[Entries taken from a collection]
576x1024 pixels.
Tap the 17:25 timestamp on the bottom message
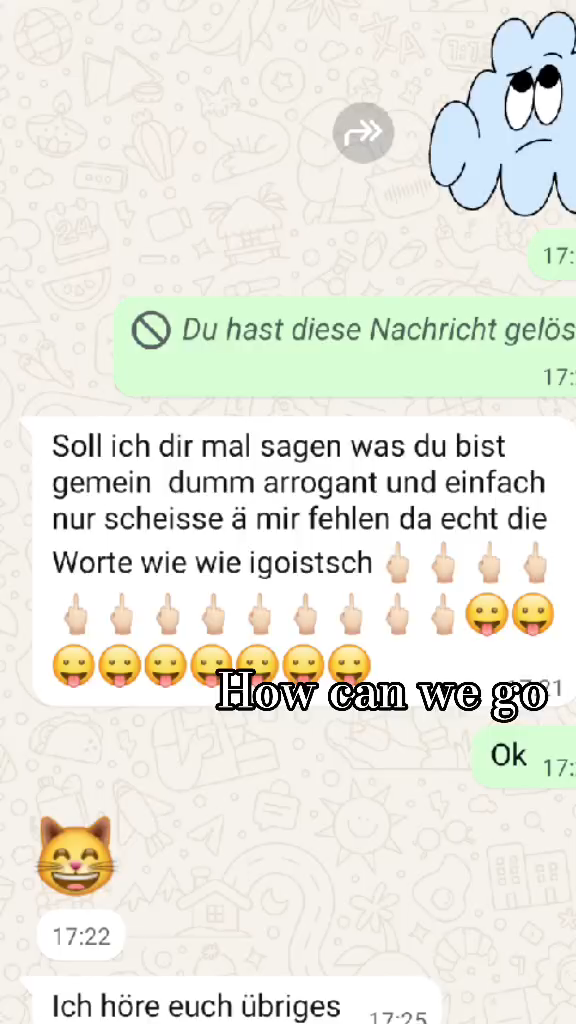point(398,1016)
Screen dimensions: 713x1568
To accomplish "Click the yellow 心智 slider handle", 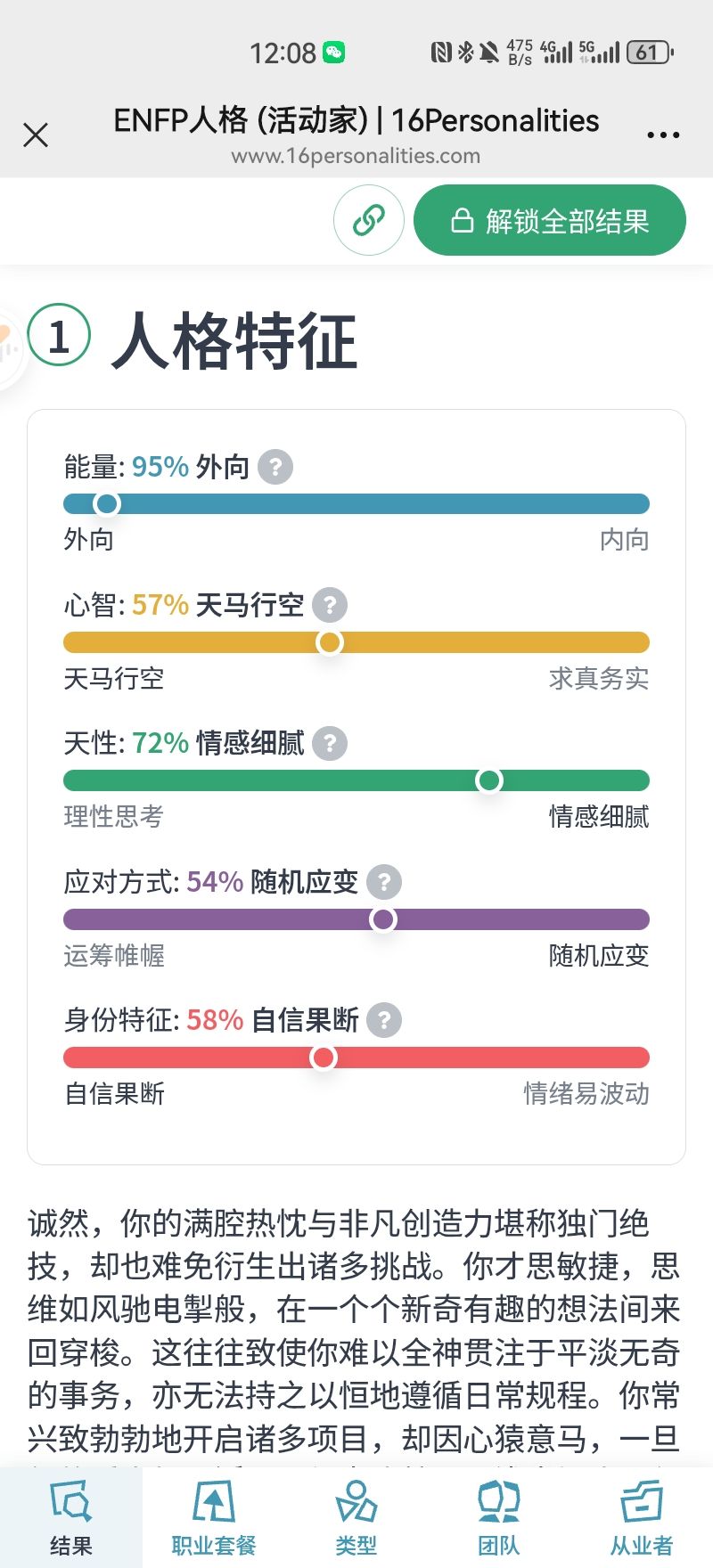I will coord(330,642).
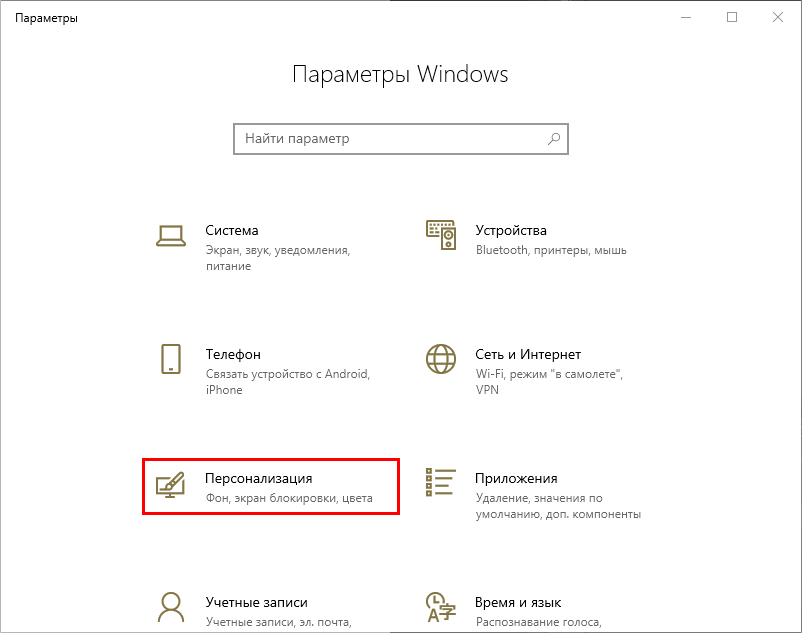
Task: Open Время и язык title
Action: tap(518, 602)
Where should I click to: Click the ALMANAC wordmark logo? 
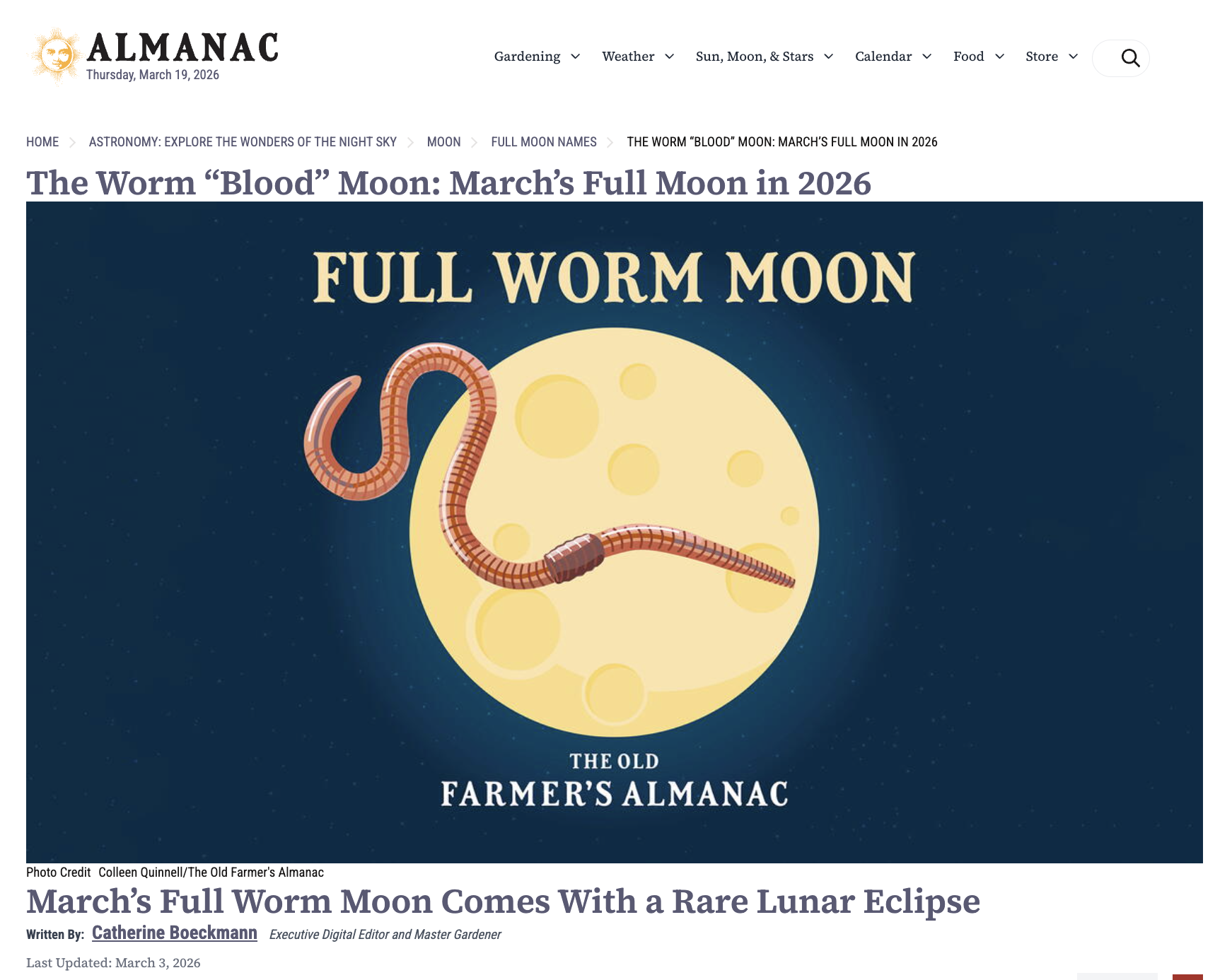(x=182, y=48)
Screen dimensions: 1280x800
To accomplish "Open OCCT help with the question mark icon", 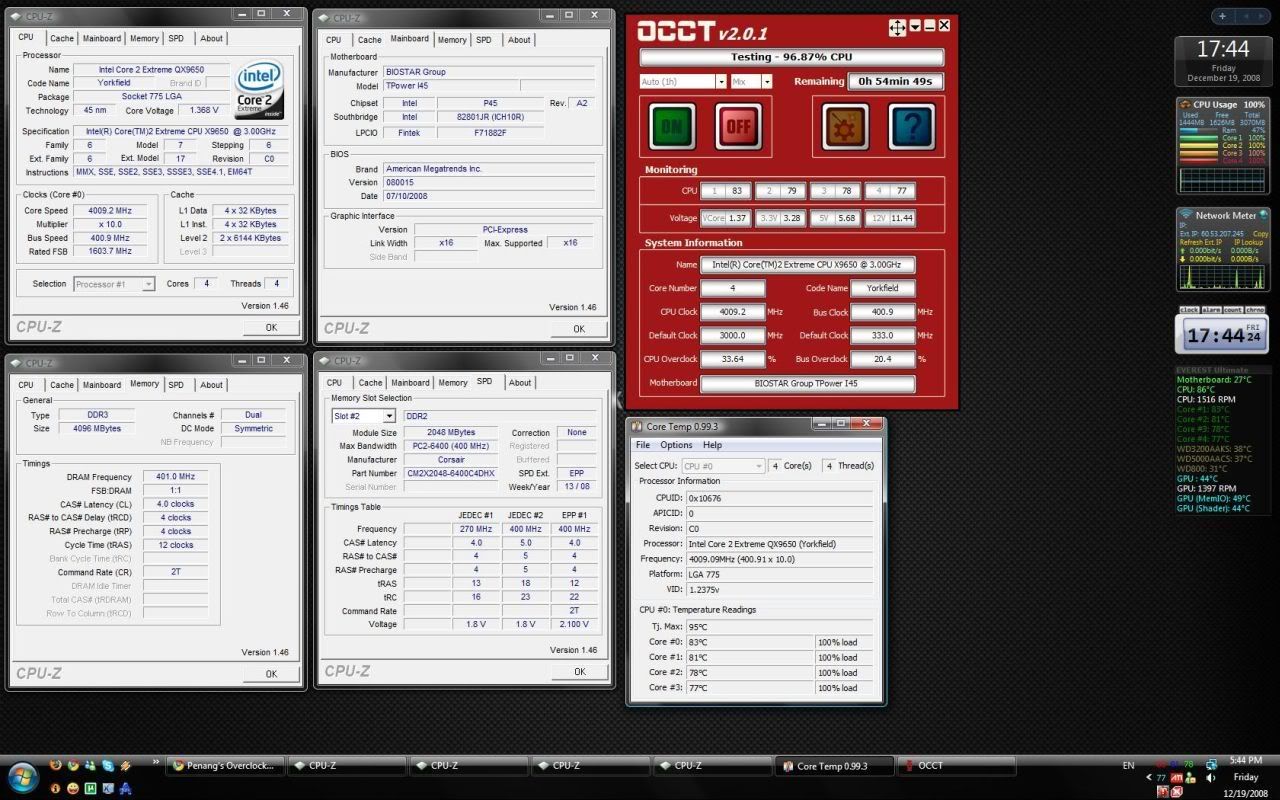I will click(x=911, y=127).
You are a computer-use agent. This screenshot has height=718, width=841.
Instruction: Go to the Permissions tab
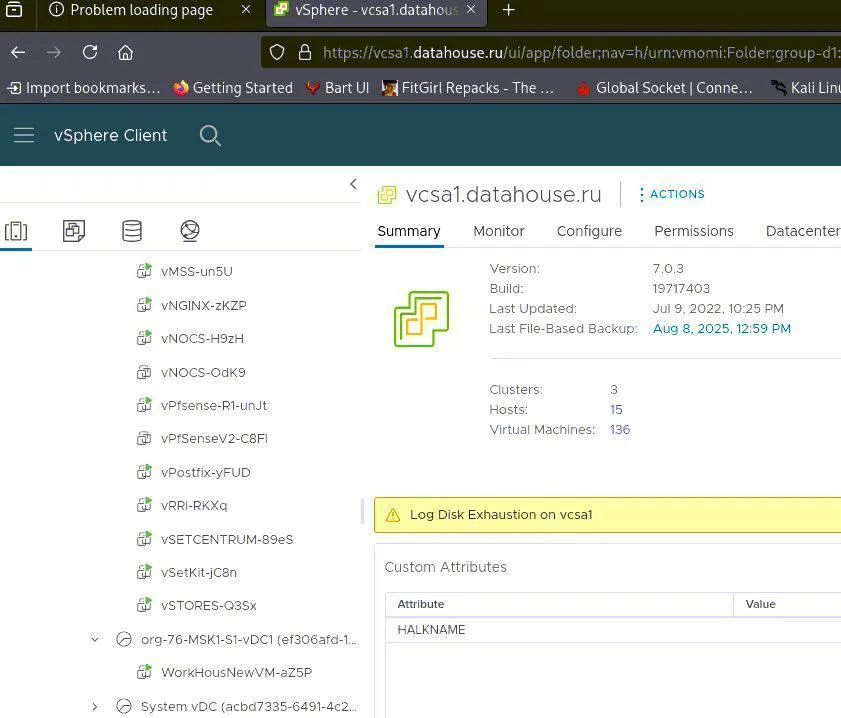pos(693,231)
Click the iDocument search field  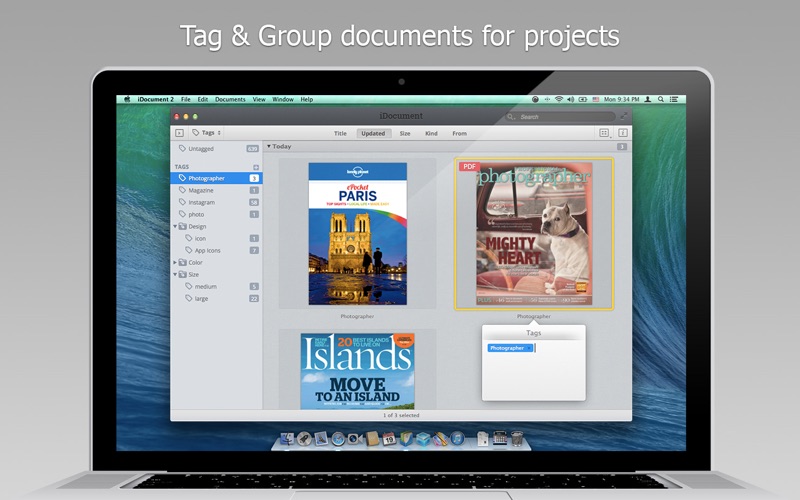(x=560, y=117)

* Exercise prompt
State only how many lines above hold the string "dimensions".

* Task response
2